Il Presidente della Repubblica Sergio Mattarella, ha incontrato venerdì mattina al Quirinale i partecipanti della 76esima edizione del Festival di Sanremo, accompagnati dal Conduttore e Direttore Artistico, Carlo Conti, e dalla Co-conduttrice Laura Pausini. Dopo l’intervento di Conti, Mattarella ha rivolto un saluto ai presenti. I cantanti hanno intonato ‘Azzurro’, canzone scritta da Paolo Conte e cantata da Adriano Celentano, di fronte a Mattarella.
Mattarella: “Ricordo la prima edizione, anche allora coinvolgimento popolare”
“Pensavo alla prima edizione” del Festival di Sanremo. È molto cambiato allora il festival. Allora avevo 10 anni, la ricordo bene, ricordo anche alcuni protagonisti di allora che non nomino per rimanere imparziale, anche tra i cantanti di allora, ma ricordo la voce inconfondibile, trascinante del presentatore di allora, Nunzio Filogamo. La voce perché come sapete si diffondeva soltanto attraverso la radio, e tutti si chiedevano: ‘Ma che volto avrà questa voce così trascinante del presentatore del festival?’, ha detto Mattarella incontrando i partecipanti al Festival. “Ma ricordo soprattutto quanto il festival registrasse, anche allora, un grande, un amplissimo coinvolgimento popolare nel nostro paese. Coinvolgimento che è rimasto costante grazie alla Rai, che ha accompagnato anno per anno il festival, conducendolo nelle case degli italiani. È una storia importante, che ha sempre visto una quantità di ascolti e di coinvolgimento elevatissimi”, ha aggiunto il Capo dello Stato.

Foto Francesco Ammendola/Ufficio Stampa Quirinale/LaPresse
Il Presidente: “Appuntamento importante nella vita del paese”
“Rappresenta un ambito significativo di rilievo dell’economia del nostro Paese – ha aggiunto il Capo dello Stato – quindi il Festival è un appuntamento la cui importanza travalica, anche l’apparenza che lo circonda, ma è di sostanza, importante nella vita del nostro Paese“. “Ogni anno – è una scoperta straordinaria che tutti facciamo, quando il festival va in onda. E quindi quello che fate è l’espressione della vostra capacità artistica, del vostro protagonismo di artisti, ma è anche un inserimento, un impegno, un contributo alla vita culturale del nostro Paese, alla società”, ha concluso Mattarella che ha poi rivolto ai cantanti “un in bocca al lupo collettivo, di assoluta imparzialità”.

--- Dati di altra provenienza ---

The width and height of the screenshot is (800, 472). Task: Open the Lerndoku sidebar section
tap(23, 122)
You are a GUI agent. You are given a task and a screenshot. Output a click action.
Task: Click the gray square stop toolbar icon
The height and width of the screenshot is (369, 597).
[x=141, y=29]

Mattarella: “Musica pop parte patrimonio culturale Italia”
ll Festival di Sanremo è “interessante non soltanto per la popolarità che riguarda i cantanti, che riguarda le iniziative, ma il Festival nel suo complesso, ma perché sottolinea come la musica leggera, la musica pop, facciano parte del patrimonio culturale italiano – ha affermato il presidente della Repubblica. “Io sono stato ieri e l’altro ieri a Cortina e lunedì a Milano per le Olimpiadi. Domattina andrò a Nuoro, per ricordare il premio Nobel a Grazia Deledda. Sono tre forme diverse di cultura nel nostro Paese. Ma tra loro c’è un filo conduttore comune: non ci sono differenze, tra queste dimensioni. E quindi il Festival nel momento in cui esprime, raccoglie, esprime sollecita anche i giovani a impegnarsi e a partecipare alla dimensione della musica leggera e della musica pop, è una cosa che rientra nell’ambito culturale del nostro Paese”, ha sottolineato Mattarella.
Pausini ringrazia Mattarella: “Noi facciamo musica non guerra”

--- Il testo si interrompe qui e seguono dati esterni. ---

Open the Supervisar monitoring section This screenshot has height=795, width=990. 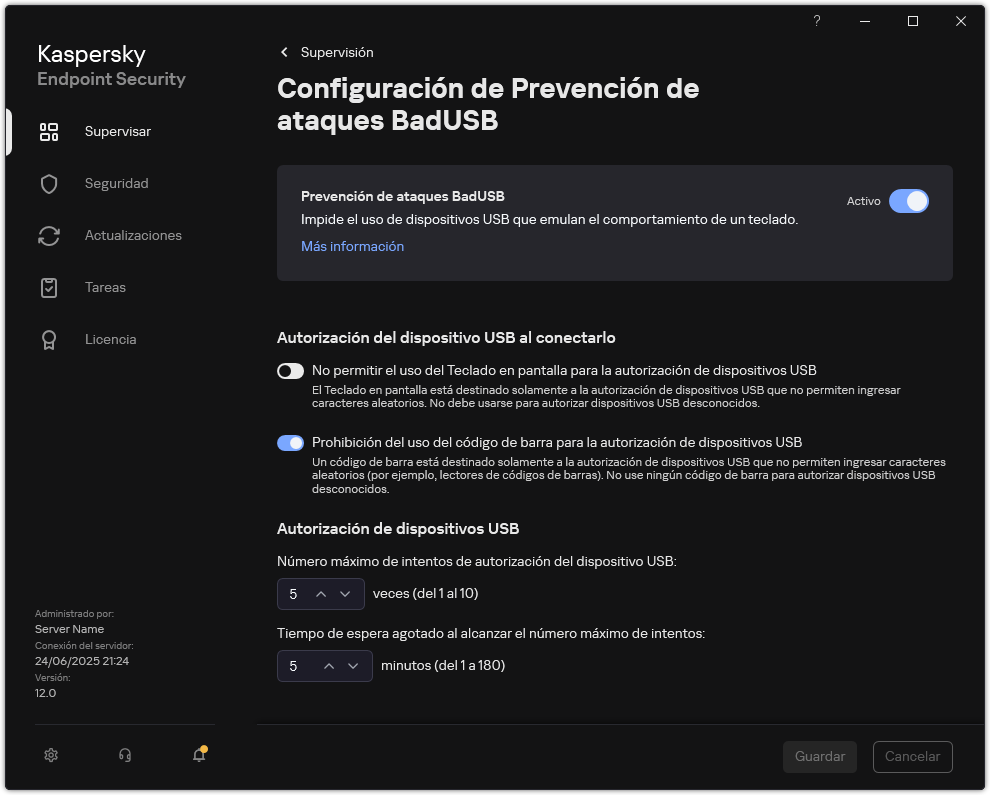[117, 131]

“Volevo ringraziarla a nome di tutti noi cantanti. Lei ha detto che la musica, anche popolare, pop italiana, rappresenta una parte importante della cultura del nostro Paese. Non sempre veniamo riconosciuti come tali, quindi la vorrei ringraziare a nome di tutti e spero che le piaccia questo Festival. Grazie per averci ricevuto. Noi facciamo musica, non facciamo la guerra“, ha detto Laura Pausini, rivolta al Presidente.
Conti: “Da Mattarella grandi parole su musica”
“È stato un momento per me emozionante, per tutti noi. Il Presidente è stato meraviglioso, ha detto delle parole straordinarie nei confronti della musica e io che non mi emoziono mai, mi sono emozionato”, ha detto Conti, che ha aggiunto “Abbiamo parlato di sport, ho fatto l’esempio di come Sanremo è un po’ le Olimpiadi della musica italiana”.